Que les individus se sentent plus calmes et moins stressés à la fin d’un séjour dans un monastère est sûrement dans l’ordre des choses. Plusieurs ont certainement pris l’occasion de réfléchir aux épreuves difficiles de leur vie, même s’il est souvent déstabilisant d’être confronté à des questions d’ordre existentiel. Ainsi, ils ont probablement développé une meilleure perspective de leur vie, de leur travail ou de leur famille.

La présente étude a pour objectif de déterminer les motivations à faire une retraite[1]. D’une part, l’originalité de cette étude réside dans le fait qu’elle abordera le phénomène peu étudié des retraites non dirigées dans les monastères bénédictins. D’autre part, au-delà de la recherche purement quantitative, notre étude tend à se distinguer en intégrant les commentaires des hôtes, dans la mesure du possible.

L’Abbaye Saint-Benoît

Fondée en 1912, l’ASBL est située à Saint-Benoît-du-Lac, près du petit village d’Austin, à environ 40 kilomètres de la ville de Sherbrooke. Construit en granite gris sur le bord du magnifique lac Memphrémagog, ce monastère comprend une église pouvant accueillir quatre cent cinquante fidèles ainsi qu’une hôtellerie de trente-cinq chambres. Il attire non seulement des hôtes désirant y faire une retraite, mais également de nombreux touristes. L’horaire monastique comporte sept offices quotidiens. En latin, les laudes et les vêpres sont toujours psalmodiées et la messe est chantée en grégorien.

Chaque année, l’hôtellerie accueille en moyenne deux mille cinq cents hôtes, dans des chambres simples, mais confortables, munies d’un lit, d’une commode, d’une chaise, d’un pupitre et d’un lavabo. Le prix d’un séjour au monastère fait rarement obstacle; on suggère 40 $ par jour pour le coucher et les trois repas. En fait, les gens contribuent toujours selon leurs moyens. Les repas sont toujours pris en silence, soit avec les moines, soit dans une cafétéria spécialement aménagée pour les hôtes.

Selon la tradition bénédictine, les ateliers de réflexion, ou encore les conférences spirituelles, sont rarement organisés. Cela a l’avantage d’offrir aux hôtes le choix entre plusieurs activités personnelles allant de la promenade à l’extérieur jusqu’à la prière, personnelle ou communautaire. Les hôtes ont toujours accès à l’église abbatiale, à un petit oratoire, à une bibliothèque. Pour en connaître davantage sur l’Abbaye Saint-Benoît, on peut visiter son site Web : http://www.st-benoit-du-lac.com

La spiritualité bénédictine

Une retraite dans un monastère bénédictin est-elle une démarche spirituelle ou religieuse? La clientèle des abbayes est pour le moins éclectique : des croyants, des incroyants, des pratiquants, des non-pratiquants ainsi que de personnes tout simplement en quête d’un sens à leur vie (Descouleurs et Vernette 2002 : 202). Dans les faits, il s’agit donc ou bien de spiritualité, ou bien de religion ou encore, des deux à la fois.

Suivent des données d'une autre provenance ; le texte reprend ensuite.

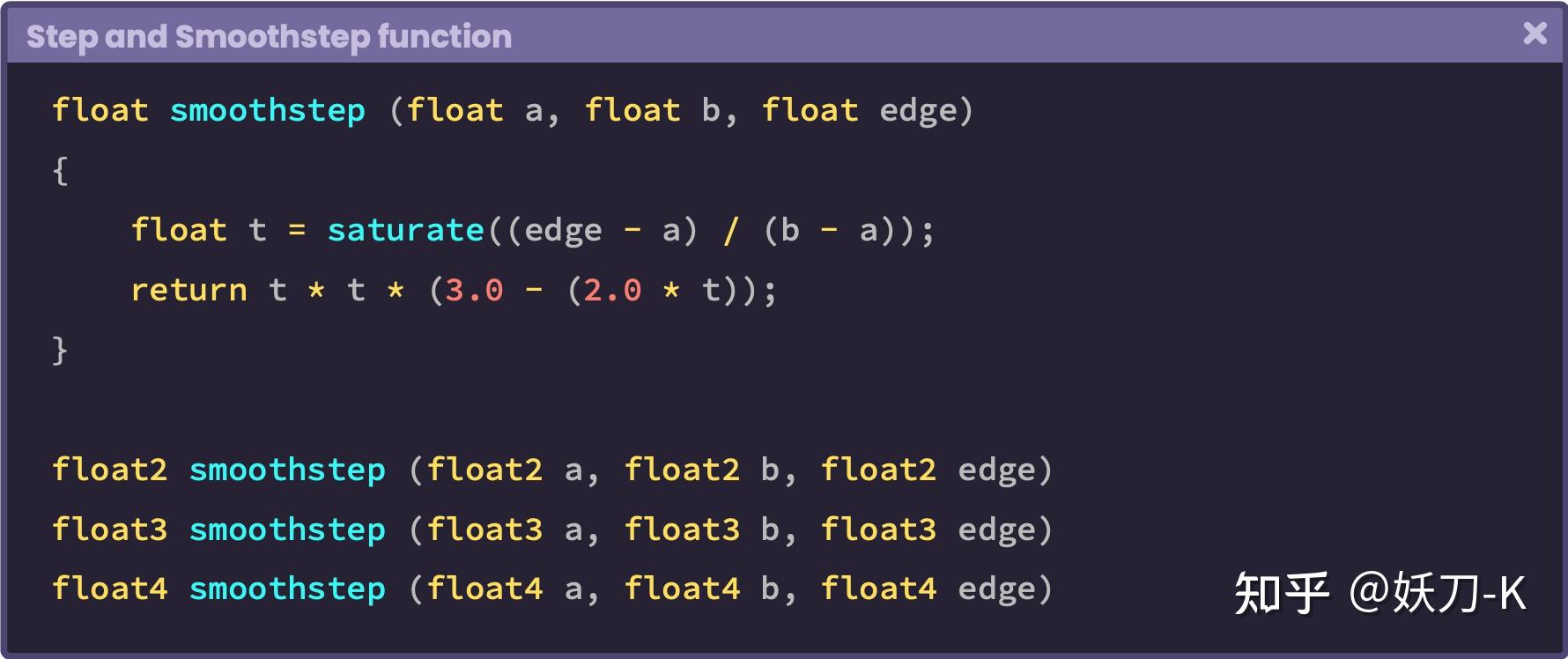Click the float2 return type keyword
The image size is (1568, 659).
click(110, 470)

Depuis plusieurs années, la spiritualité est fort populaire alors que la religion est en perte de vitesse. Toutefois, ces deux concepts sont loin d’être précis. Ils sont souvent perçus comme étant des réalités identiques ou opposées. Bien entendu, ils se prêtent aussi à plusieurs chevauchements. Certains relient la spiritualité aux expériences transcendantes, à la religion, à ses dogmes et à son caractère institutionnel. Tantôt, la spiritualité est un aspect essentiel d’une religion; tantôt, la spiritualité est une série de pratiques spirituelles sans référence à Dieu. Dans le domaine de l’intervention sociale, plusieurs envisagent la spiritualité de la façon suivante : « a way of being and experiencing that comes about through awareness of a transcendent dimension and that is characterized by certain identifiable values in regard to self, others, nature, life, and whatever one considers to be the Ultimate » (Elkins et al. 1988 : 10).

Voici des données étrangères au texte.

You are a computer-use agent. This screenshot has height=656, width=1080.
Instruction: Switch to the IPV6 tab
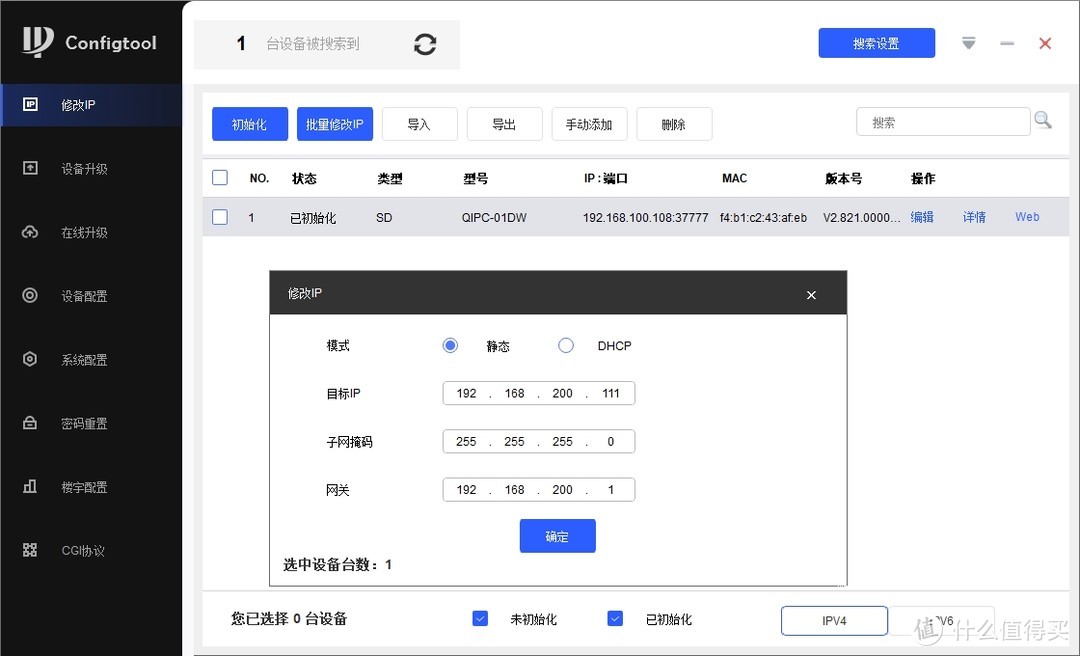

Il n’en demeure pas moins que l’absence de consensus sur la formulation théorique de la religion et de la spiritualité fait souvent entrave à l’avancement de la recherche. C’est ainsi que certains auteurs (Hill et al. 2000) ont récemment proposé des critères permettant de mieux circonscrire ces deux notions. En outre, la spiritualité possède une histoire vieille de plusieurs siècles. Conséquemment, sa signification a énormément varié en fonction des époques et des cultures (Principe 1983). Il existe également plusieurs concepts voisins, entre autres, le bien-être spirituel (voir entre autres Isaia et al. 1999).

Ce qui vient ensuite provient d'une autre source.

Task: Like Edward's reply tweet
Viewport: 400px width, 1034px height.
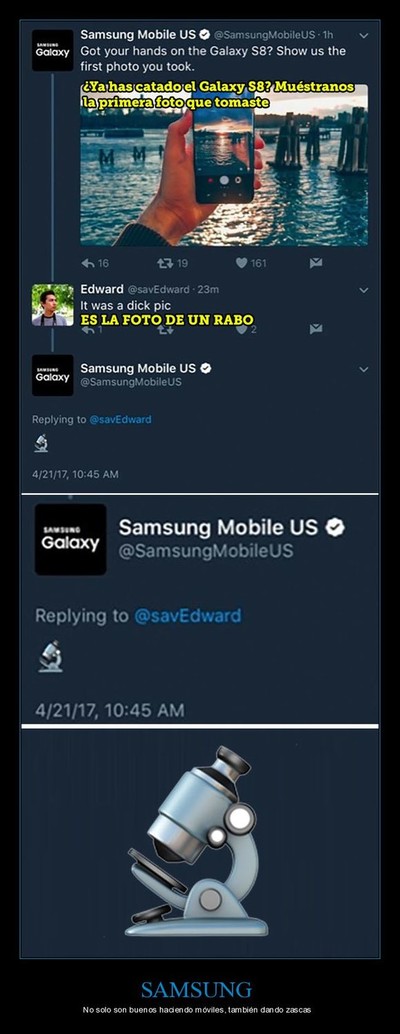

Waaijman (2002 : 6) a le mérite de prendre en compte les dimensions pratiques de la spiritualité vécue et d’en faire le lien avec une étude plus traditionnelle. Il en résulte une monumentale étude, d’environ mille pages, portant sur cinquante-six formes de spiritualité lesquelles, il convient de le souligner, sont regroupées en trois grandes catégories : les spiritualités laïques, les écoles de spiritualité et les contre-mouvements. Les spiritualités laïques se retrouvent surtout dans la vie de tous les jours. Les écoles de spiritualité sont davantage connues puisqu’il s’agit en fait des grands ordres religieux tels les bénédictins, les franciscains ou les dominicains. Les contre-mouvements sont notamment des mouvements sociologiques se situant en dehors des cadres traditionnels de la société. Aumann (1987 : 16) explique l’émergence des écoles de spiritualité catholiques par des facteurs tels que le charisme de certains saints.

Quant à eux, les moines bénédictins s’inspirent d’une spiritualité vieille de quinze siècles, découlant en grande partie de la Règle de saint Benoît dont l’une des principales caractéristiques est la modération. Entre autres éléments clés de cette approche spirituelle, on retrouve le silence, la liturgie, la lectio divina, la stabilité, la vie communautaire, la présence de Dieu, la conversion, l’équilibre et le détachement (Chittister 1991; Pratt et Homan 2001).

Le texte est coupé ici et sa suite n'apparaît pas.